Remember that we are in an age of great growth–and this growth may require that two people go in different directions. Seek to discover the ways you have both gained from the relationship. Seek to discover the new directions you are choosing for yourself by parting. Look for the ways in which you have both done your best, regardless of outcome. Seek to see each person’s motives as ultimately bringing about a more advanced expression of life for both of you.
Seek the highest possible solution for all concerned. Ultimately, we live here on this planet to learn to love. Relationships are the greatest opportunity and challenge to our evolution. An ending relationship offers even more chance to move on in a way that everyone benefits. Keep seeing the win-win for everyone, even if your soon-to-be “X” does not want to cooperate. If you hold the vision for the greatest good for all concerned, and bring in your own spiritual side which would seek to surrender to your Higher Power, ultimately you can do nothing but bring the entire situation into a win-win perspective.

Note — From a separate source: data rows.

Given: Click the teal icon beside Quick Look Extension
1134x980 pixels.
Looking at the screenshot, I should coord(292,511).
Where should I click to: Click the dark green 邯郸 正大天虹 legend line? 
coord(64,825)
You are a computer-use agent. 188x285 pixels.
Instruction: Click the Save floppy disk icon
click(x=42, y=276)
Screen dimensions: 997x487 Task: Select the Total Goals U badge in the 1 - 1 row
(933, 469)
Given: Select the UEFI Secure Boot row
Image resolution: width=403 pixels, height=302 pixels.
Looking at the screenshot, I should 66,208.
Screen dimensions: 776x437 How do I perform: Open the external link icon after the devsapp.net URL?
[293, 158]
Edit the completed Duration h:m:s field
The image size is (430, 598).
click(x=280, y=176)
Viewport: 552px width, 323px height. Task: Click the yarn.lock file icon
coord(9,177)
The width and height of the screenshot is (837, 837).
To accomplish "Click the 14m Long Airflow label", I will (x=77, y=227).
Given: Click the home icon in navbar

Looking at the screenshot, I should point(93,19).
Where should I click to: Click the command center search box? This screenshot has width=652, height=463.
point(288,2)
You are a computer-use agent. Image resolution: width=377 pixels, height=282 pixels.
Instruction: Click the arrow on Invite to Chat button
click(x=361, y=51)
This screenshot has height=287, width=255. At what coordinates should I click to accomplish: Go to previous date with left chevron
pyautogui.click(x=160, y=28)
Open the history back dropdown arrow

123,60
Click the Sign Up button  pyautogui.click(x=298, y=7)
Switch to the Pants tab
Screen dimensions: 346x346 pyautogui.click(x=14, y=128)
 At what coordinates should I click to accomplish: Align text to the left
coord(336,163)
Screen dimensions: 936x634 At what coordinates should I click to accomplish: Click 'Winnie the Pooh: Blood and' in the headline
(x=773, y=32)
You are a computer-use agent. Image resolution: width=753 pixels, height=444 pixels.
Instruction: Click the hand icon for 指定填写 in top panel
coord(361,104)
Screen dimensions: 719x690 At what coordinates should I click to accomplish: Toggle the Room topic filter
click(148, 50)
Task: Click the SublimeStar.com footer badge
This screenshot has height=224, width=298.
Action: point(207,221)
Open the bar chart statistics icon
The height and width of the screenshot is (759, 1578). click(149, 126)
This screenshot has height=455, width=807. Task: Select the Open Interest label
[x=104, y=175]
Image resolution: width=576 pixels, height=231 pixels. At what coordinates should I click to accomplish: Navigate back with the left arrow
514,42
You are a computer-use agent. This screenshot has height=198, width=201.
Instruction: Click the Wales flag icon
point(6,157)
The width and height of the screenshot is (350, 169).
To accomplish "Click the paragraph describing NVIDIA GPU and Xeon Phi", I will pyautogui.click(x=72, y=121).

Get support and don’t isolate. If you don’t seek therapy, be sure the support you get isn’t just going to support your sense of being a victim. Talk to a mature adult who will listen and reflect your emotions concerning the separation going on. Even a crisis hot-line can be beneficial. If you isolate yourself, it is too easy to get caught in the negative emotions that surround your struggle, or even worse, to use your children as emotional sounding boards. If at all possible, undertake divorce therapy, preferably together, but alone if necessary. This will help you to use the issues that are uniquely available at this time in order to catapult you into a new and better life.
One thing we can count on in this life is change. But we don’t have to allow it to tear our world apart. How often do we look back on difficulties and challenges in our lives and recognize them as blessings in disguise? Why not start looking sooner rather than later? Why not seek out the ways to create the greatest benefit for everyone from the situation at hand? And the easiest and quickest step toward that end is simply deciding that such a win-win approach will be so.